Recusar tais pedidos pode gerar um ambiente de trabalho improdutivo, acrescenta Cary Cooper, professor de psicologia organizacional da Universidade de Manchester, no Reino Unido. “Sem poder lamentar a morte do animal de estimação, o funcionário está presente fisicamente, mas não traz nenhum valor agregado para a empresa”, diz.
Atestado de óbito?
O problema, segundo Ryan, é limitar possíveis abusos. “Como provar que as pessoas têm realmente um pet? Você vai receber um atestado de óbito do seu veterinário? É um desafio”.
Cooper diz acreditar, no entanto, que poucas pessoas abusariam do benefício. Segundo ele, ninguém mais tem estabilidade no trabalho – “os empregos não são mais para a vida”. Para o especialista, um comportamento abusivo poderia se tornar uma boa prerrogativa para o RH na hora de cortar custos.
“Há um contrato psicológico entre empregado e empregador” quando um benefício é concedido, diz Cooper. “Os funcionários têm que honrar sua parte do contrato, ou seja, entregar valor agregado”.
E por que sofremos tanto por animais de estimação quanto por pessoas?
Instituir uma definição clara de um “animal de estimação” pode complicar as coisas, diz John Bradshaw, diretor de fundação do Instituto de Antropologia da Universidade de Bristol, no Reino Unido, que estuda a relação entre animais e humanos há muito tempo.
“Não acho que seja viável para os empregadores oferecer dias de folga pela perda de um animal de estimação”, diz ele. “Não porque o luto do dono não seja genuíno, mas porque é difícil categorizar o que é um ‘animal de estimação'”.
Por exemplo, enquanto os proprietários podem considerar peixes e répteis como animais de estimação, a Associação Médica Veterinária Americana inclui apenas cães, gatos, pássaros de gaiola e cavalos como “animais de companhia”.
“Assim, é difícil decidir quem deve ter direito a folga ou não”, diz Bradshaw.
Ryan concorda e, segundo ele, são necessárias regras bem definidas.
Bradshaw também argumenta que existem “diferenças sutis entre o sofrimento sentido por animais de estimação e aquele sentido por membros da família”.
Muitos donos de animais, por exemplo, conseguem aplacar sua dor ao ganhar um novo animal de estimação meses depois, enquanto o luto pela perda de um membro da família dura muitos anos mais.

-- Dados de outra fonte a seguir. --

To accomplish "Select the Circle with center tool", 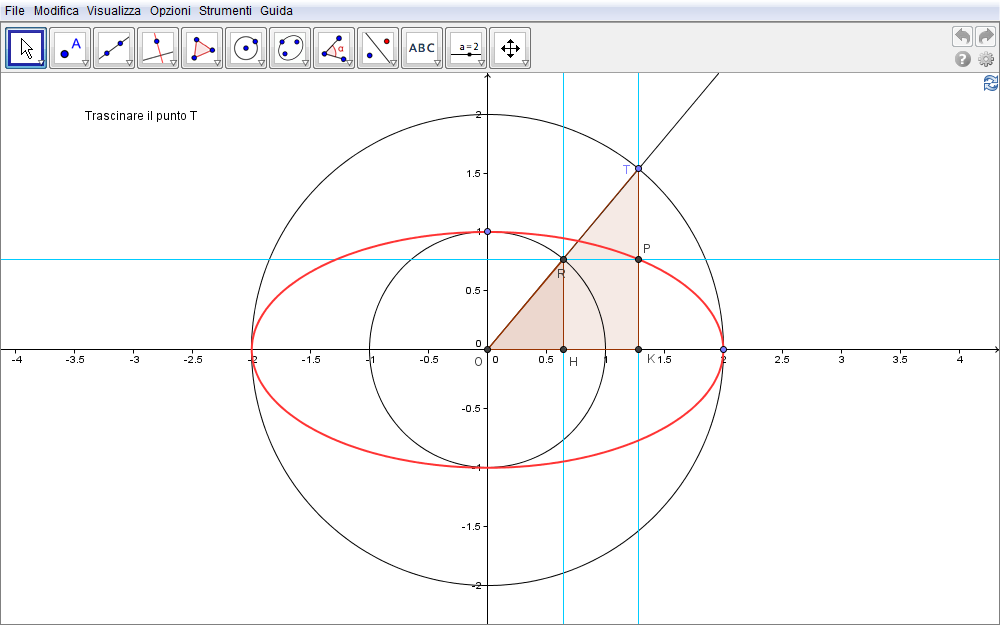I will (x=246, y=47).
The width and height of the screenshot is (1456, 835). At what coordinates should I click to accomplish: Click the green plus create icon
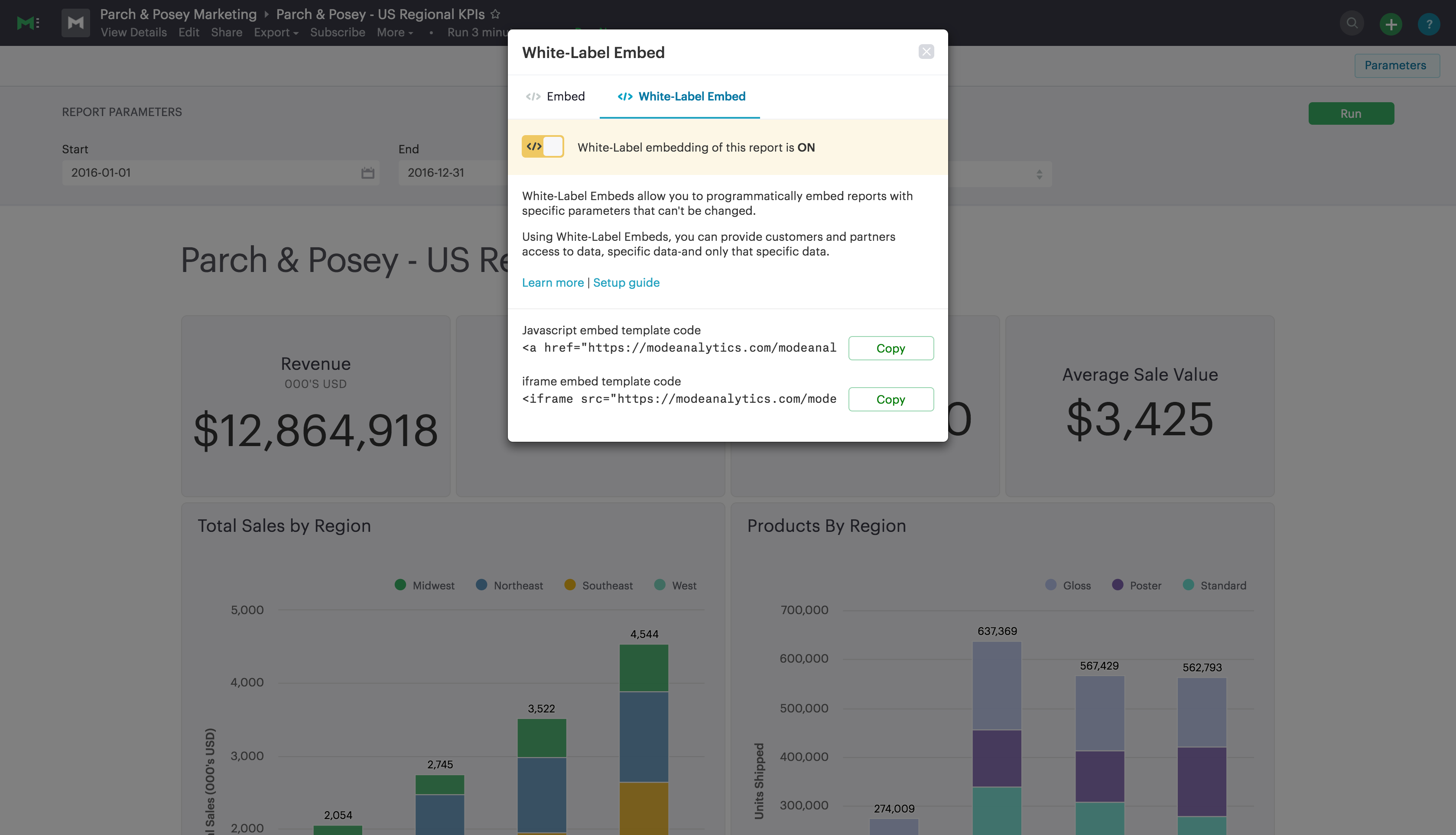click(1391, 23)
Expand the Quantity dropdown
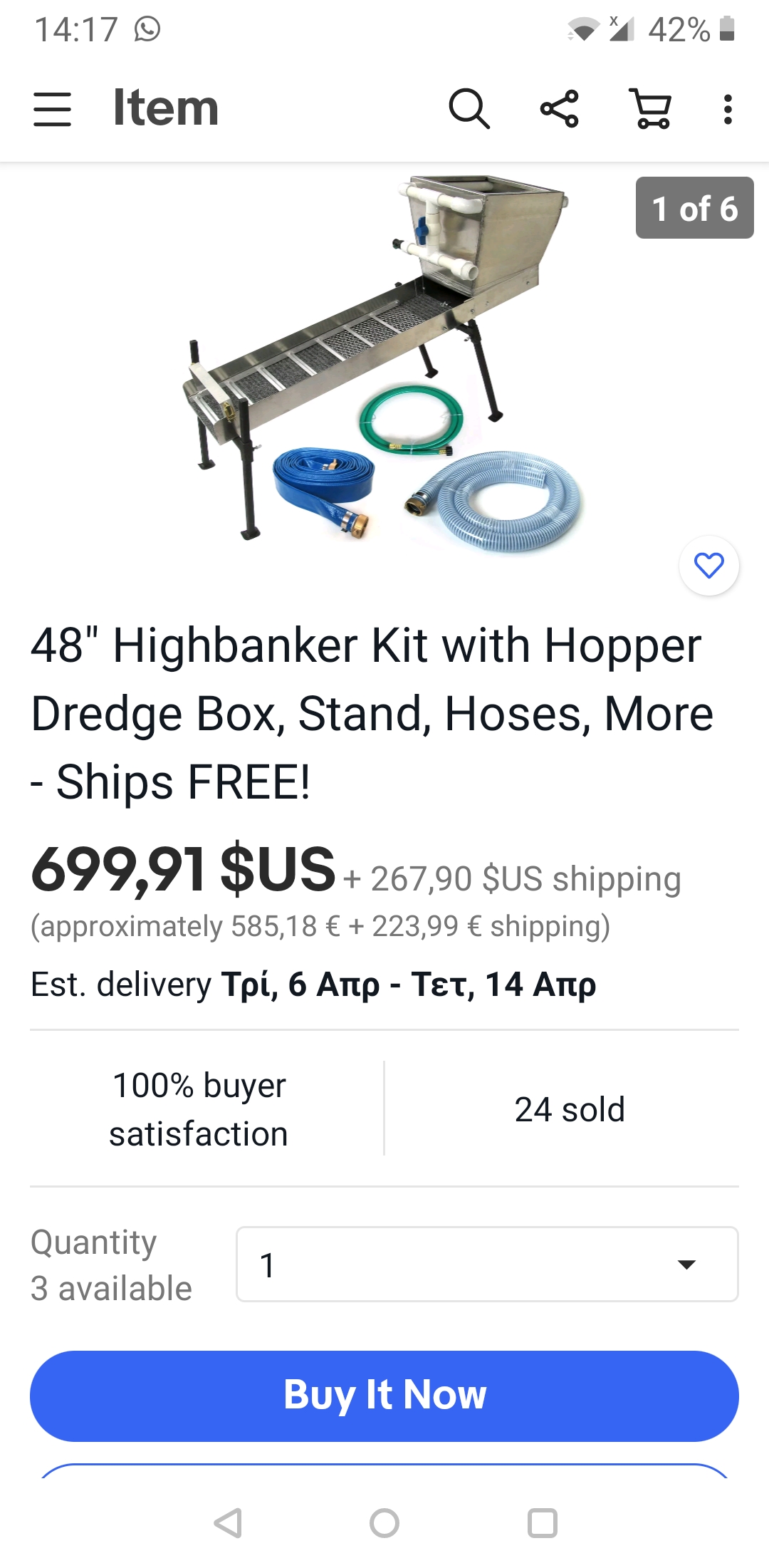 [x=487, y=1265]
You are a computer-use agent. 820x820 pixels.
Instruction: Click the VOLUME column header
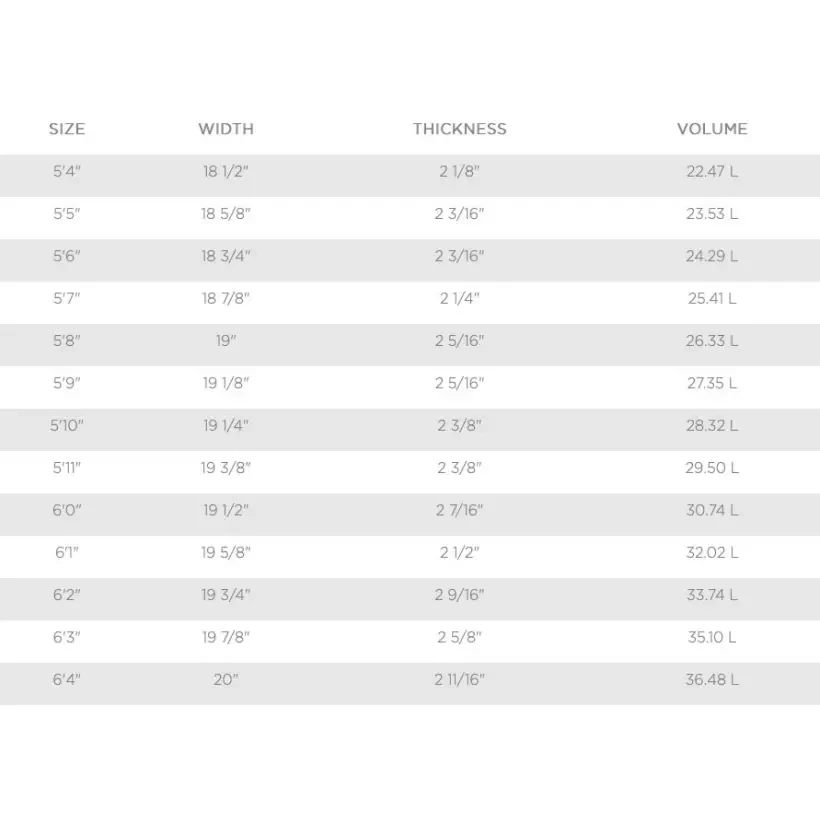(x=712, y=129)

Por outro lado, cada vez mais empresas decidem acomodar as novas necessidades de seus funcionários. Não é possível ignorar o assunto – dados revelam que 68% das famílias americanas têm um animal de estimação, por exemplo. No Brasil, segundo a Associação Brasileira da Indústria de Produtos para Animais de Estimação, há 132 milhões de animais de estimação no país, a quarta maior população do mundo.
“Os números estão aí”, diz Stehlik. “As empresas precisam se adaptar a essa nova realidade.”